Exercise material START
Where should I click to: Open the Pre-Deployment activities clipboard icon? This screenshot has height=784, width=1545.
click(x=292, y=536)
Exercise material END
Exercise material START
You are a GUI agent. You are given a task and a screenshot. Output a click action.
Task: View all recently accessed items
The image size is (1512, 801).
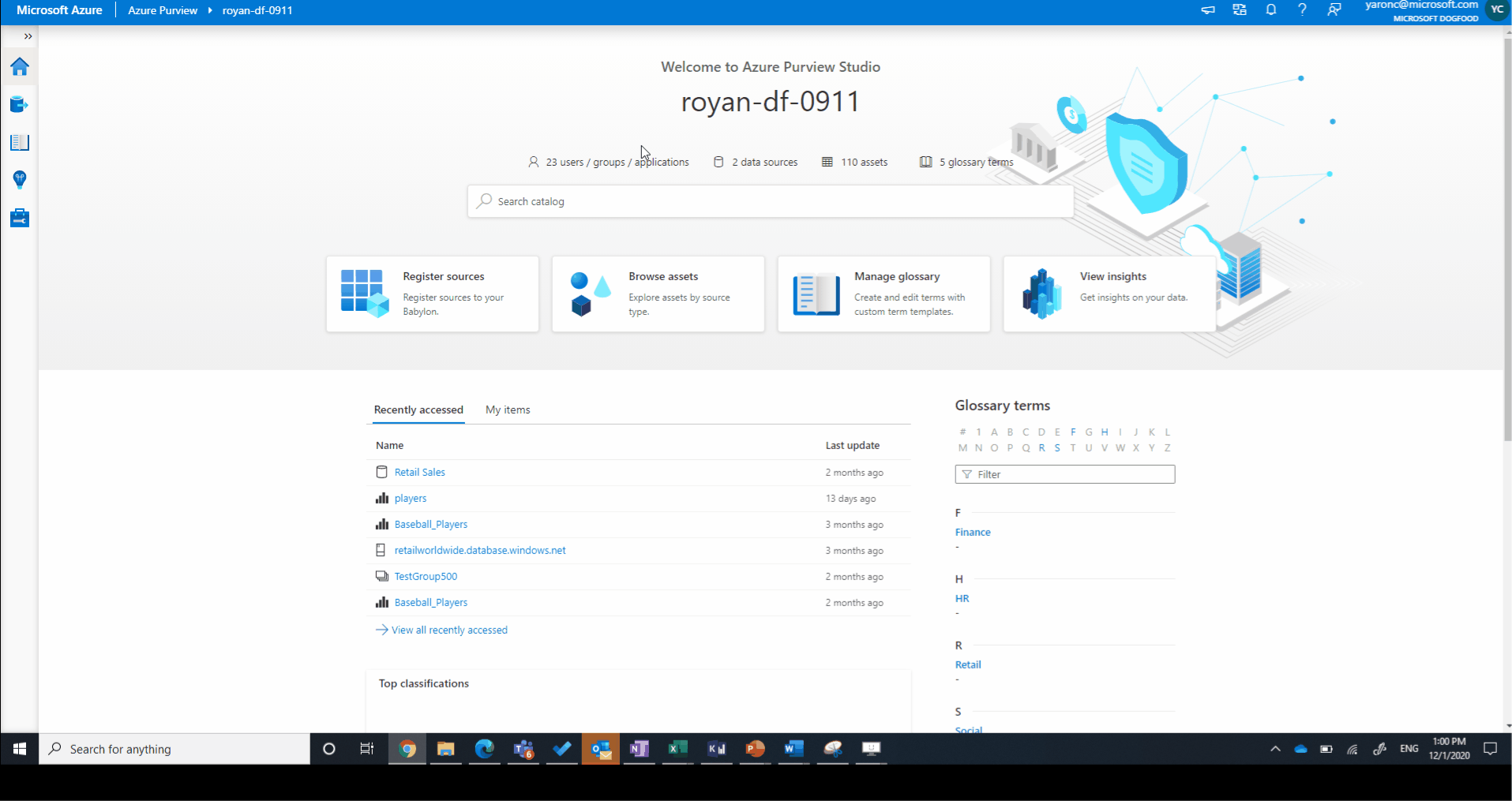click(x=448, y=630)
Exercise material END
Exercise material START
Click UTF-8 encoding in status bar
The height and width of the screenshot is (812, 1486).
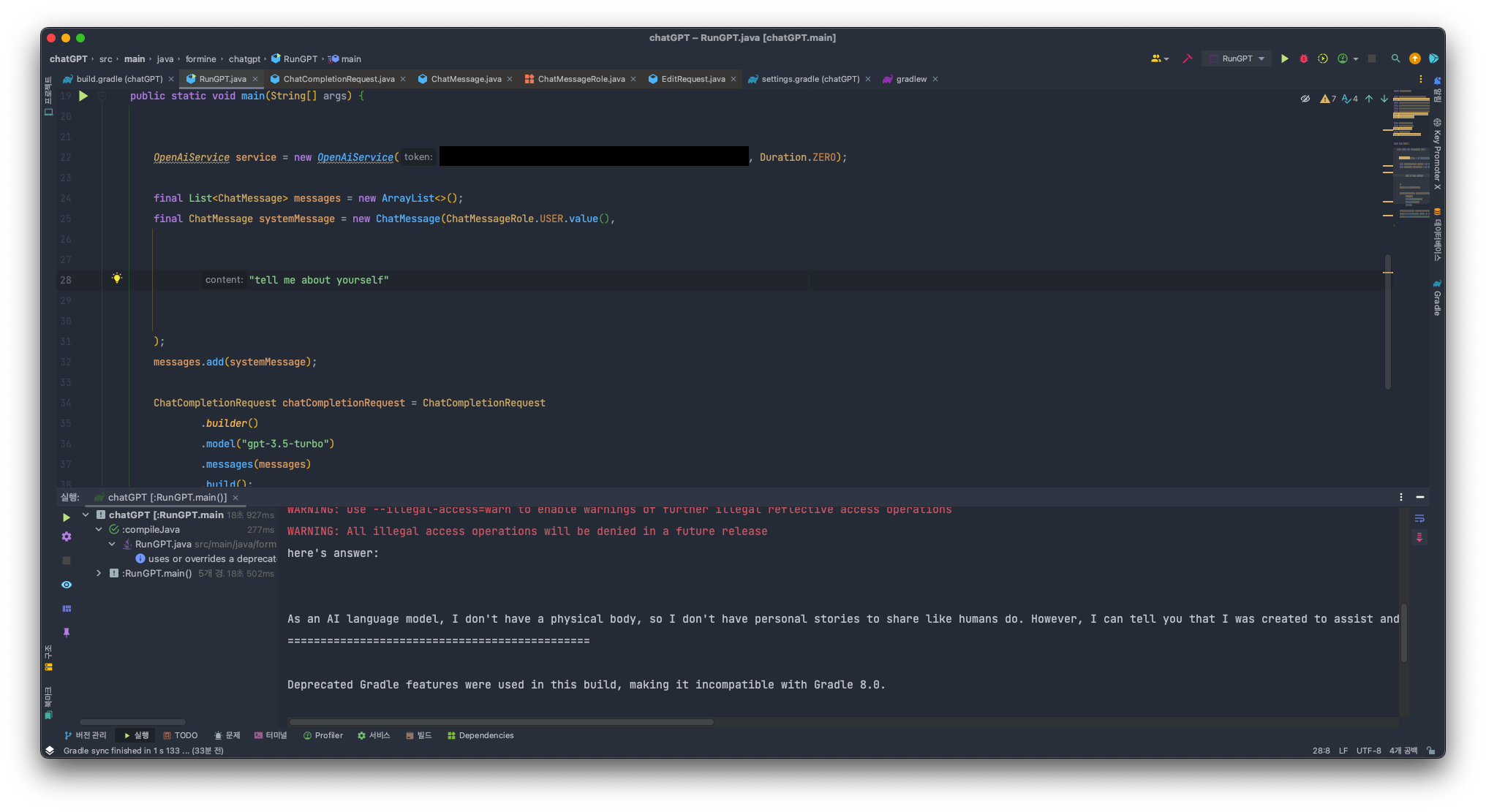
Exercise material END
* **Assignment**:
In the data above, which lines lie between the line with "Click UTF-8 encoding in status bar" and the line with "The height and", inclusive? Print those lines exactly and nothing else.

* **Written answer**:
Click UTF-8 encoding in status bar
The height and width of the screenshot is (812, 1486).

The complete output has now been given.